A specific challenge encountered in one’s later years is to resist becoming discouraged; to resist thinking we have somehow failed because we can’t see ourselves as having accomplished all the tasks we had hoped to do.  It helps      to remember in this regard something T.S. Eliot wrote:  “We are only undefeated because we have gone on trying.”

Walter Burghardt in his book Seasons That Laugh or Weep,  writes: “Somehow I must grasp my life as something whole.  I must see it as something which, as a whole, despite the struggles, the disappointments, the set-backs, the failures, is blessed with God’s love and grace and is valuable in his sight.  Only then can I live late adulthood, old age, without bitterness or despair; only thus can I come  to terms with my death.”  Only thus can we successfully resolve what the psychologist Ericson calls the key polarity of the late adult years: integration versus despair.
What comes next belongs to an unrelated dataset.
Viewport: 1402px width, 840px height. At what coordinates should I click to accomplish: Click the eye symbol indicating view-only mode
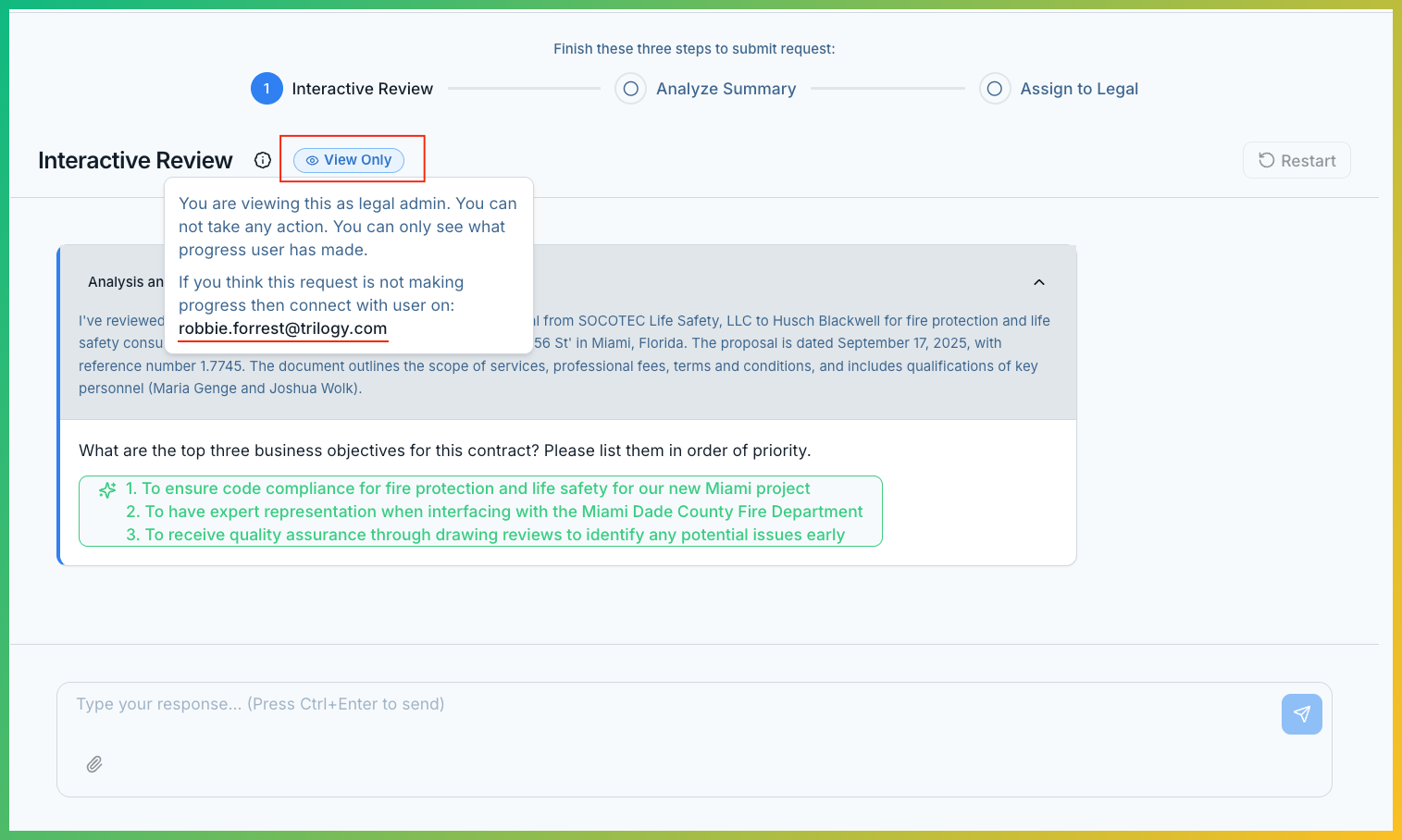[x=311, y=160]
At the Second Vatican Council, when the Bishops of the world were searching for new language to describe the Church, they settled on an image reflected in the bible and in the history of the Church.  They described the Church as a pilgrim people on a journey to the Kingdom of God.  That image suggests there is no definitive encounter with God in this life.  We will never encounter God in such a way that there is nothing left to do; that no fear, no uncertainty, no hazard remains.  There are no perfect maps for the journey.  We know the goal and we know in general what we have to do to get there.  We don’t know all the twists and turns our individual journey will take.

That image of a pilgrim people seems a good way to describe our experience as Christians in today’s world. We know where we want to go but we are not always sure how to get there.  We feel less like a people in secure possession and more like a people struggling and searching.  The detailed road map we thought we had some years ago has been challenged in various ways.  It is tattered and affords much less security than it once did.  But the Lord never promised us a detailed map, only a destination and a direction, and some principles to guide us along the way.  Because God made us free we are to fill in the details ourselves.  We must shape our own path.  God is always there to give us a hand but God doesn’t lead us by the hand.  He did not promise that, unlike the life of his son, our life would be free of difficulty and suffering.

There is a kind of proverb, attributed to Peruvian Indians that expresses those ideas quite well. “Pilgrim, pilgrim, pilgrim.  There is no path.  There is no path.  You must find the way by walking, walking, walking.”